--- Study text Enclosed Below ---

Drawing an Arrow with Pillow

While writing my previous blog post, I created the visuals I needed using the Pillow library inside a Jupyter notebook. The hardest part was drawing an arrow between two points with a fixed thickness, different colors for its fill and outline, and a triangle tip whose size I could control. Because of that, I wanted to share the math behind this in a separate post, along with the Python code.

First, let’s write a function that calculates the math behind this arrow independently from the Pillow library. As shown in the image below, the arrow we’ll draw consists of 7 points. In most drawing libraries, a polygon is simply defined by a list of points in the right order. Each point is represented by an (x, y) coordinate pair. So, in the end, our function should return 7 such points, each containing two numbers: x and y.

In the image above, I marked these points with red circles and numbered them. The numbers follow the order in which the points will appear in the polygon list, to avoid any confusion.

You’ve probably noticed that the polygon is made up of a rectangle and a triangle. Not every arrow has to be like this, but to keep things simple, we’ll stick to this structure for now. Later, we can extend the function to support different inner angles if needed.

Let’s define our function with the following signature:

def calculate_arrow_polygon(
    x1: float,
    y1: float,
    x2: float,
    y2: float,
    arrowhead_height: int,
    tail_thickness: int,
) -> tuple[tuple[float, float], ...]:
    """

--- End of Enclosed Study text ---
--- Information shown Enclosed Below ---

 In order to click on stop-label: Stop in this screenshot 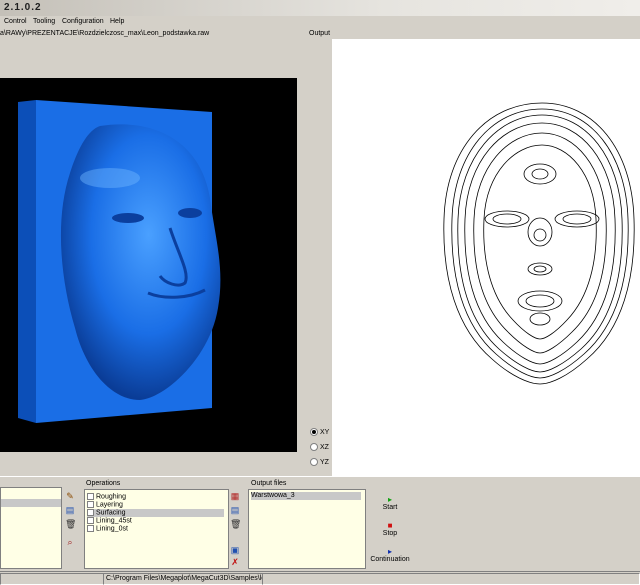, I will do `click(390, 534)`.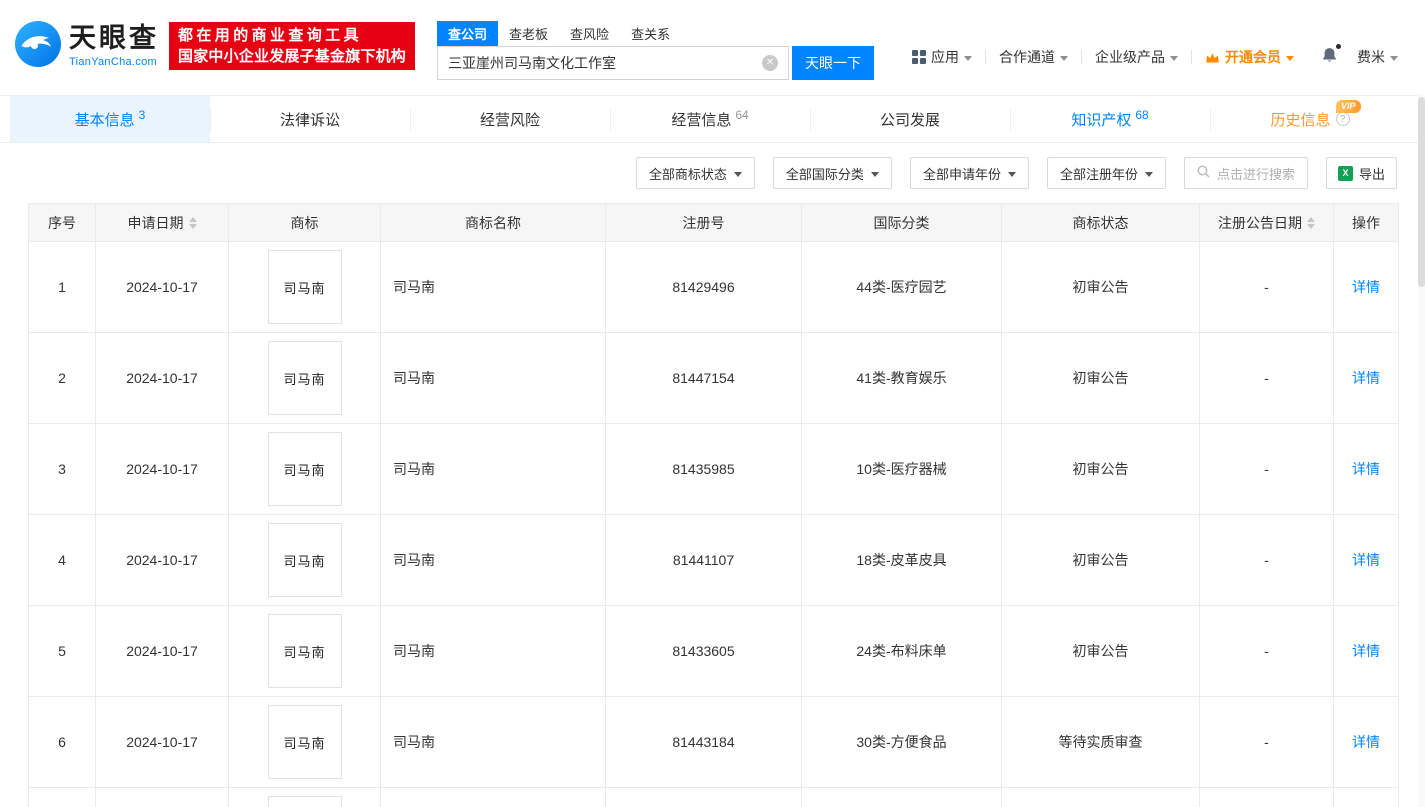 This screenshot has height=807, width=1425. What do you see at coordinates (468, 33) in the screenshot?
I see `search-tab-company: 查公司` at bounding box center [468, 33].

--- End of Enclosed Information shown ---
--- Information shown Enclosed Below ---

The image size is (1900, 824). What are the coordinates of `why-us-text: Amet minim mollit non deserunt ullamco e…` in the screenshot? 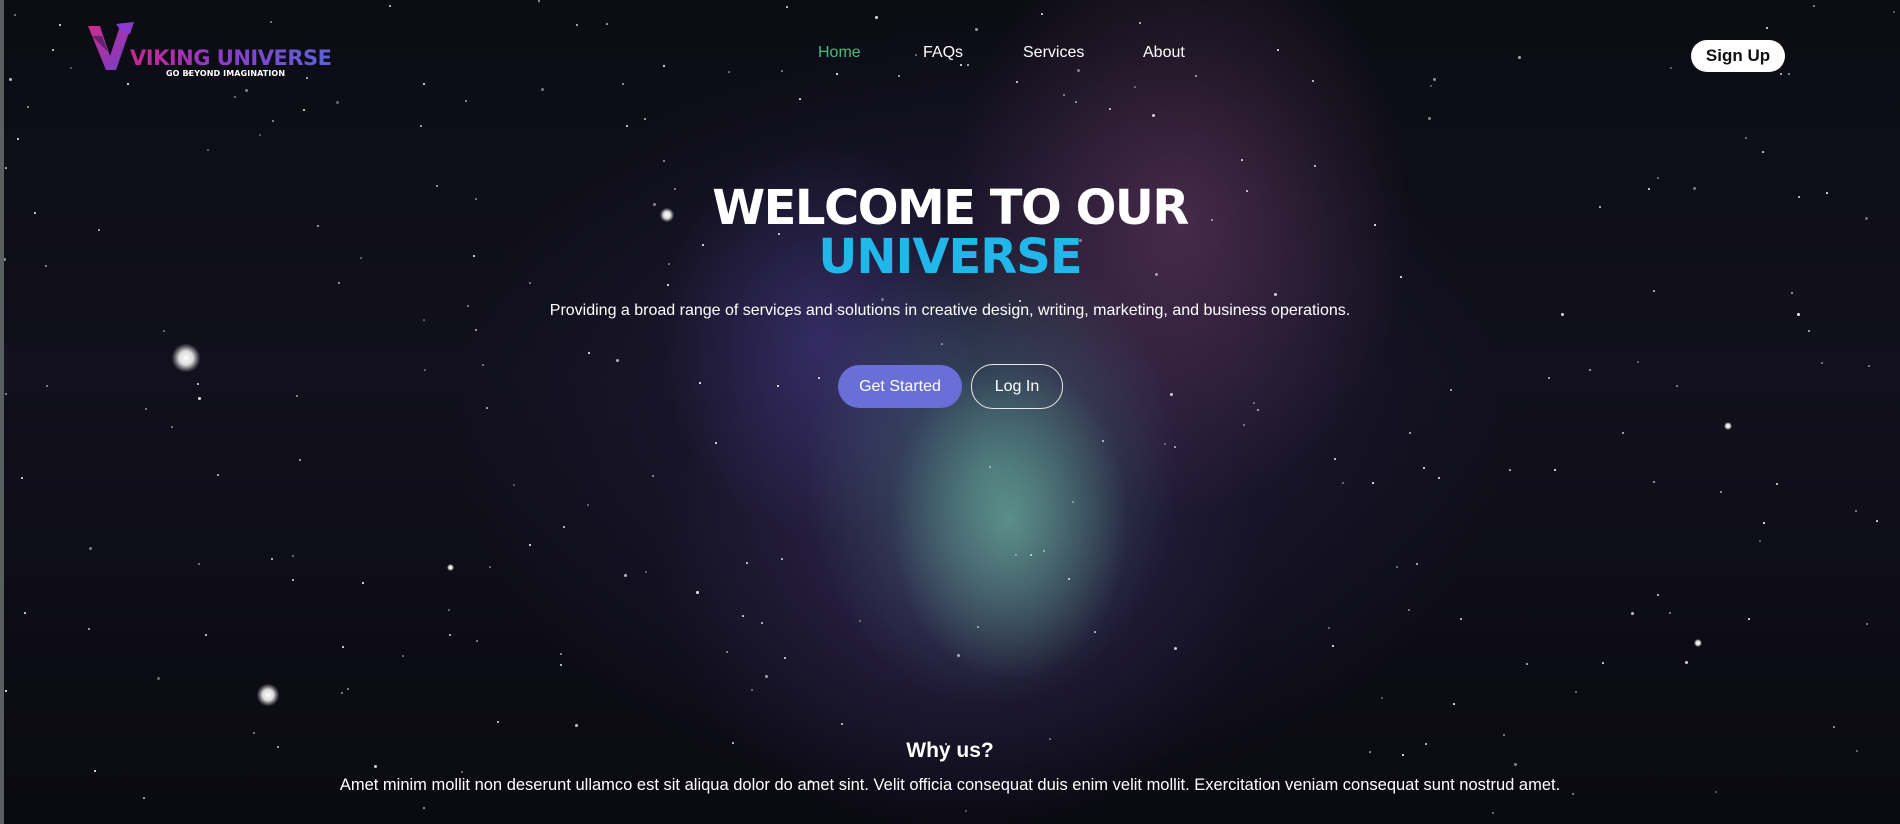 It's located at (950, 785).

--- End of Enclosed Information shown ---

_What you will do_
Pick up the arrow-drawing text right after its last line and keep writing from there. The rows have nothing to do with the text on drawing an arrow with Pillow.

_Result_
    Calculates the 7-point polygon representing an arrow with a rectangular tail
    and equilateral triangle head.

    Args:
        x1: Tail center x-coordinate.
        y1: Tail center y-coordinate.
        x2: Arrow tip x-coordinate.
        y2: Arrow tip y-coordinate.
        arrowhead_height: Height of the equilateral triangle arrowhead.
        tail_thickness: Width of the rectangular tail.

    Returns:
        A tuple of 7 (x, y) points forming the arrow polygon.
    """

Points 1, 2, 3, and 7 in the image belong to the rectangle. Points 4, 5, and 6 belong to the triangle.

The x1, y1 parameters given to the function by the user will correspond to the center point of the tail end of the arrow i.e., the midpoint between points 1 and 2. Therefore, we can calculate points 1 and 2 using a bit of trigonometry, centered around the point (x1, y1).

The (x2, y2) point directly corresponds to point 5 in the image, which is the tip of the arrow.

Let’s begin the calculations. To do that, we first need to understand what a unit vector is and why it’s essential in our case.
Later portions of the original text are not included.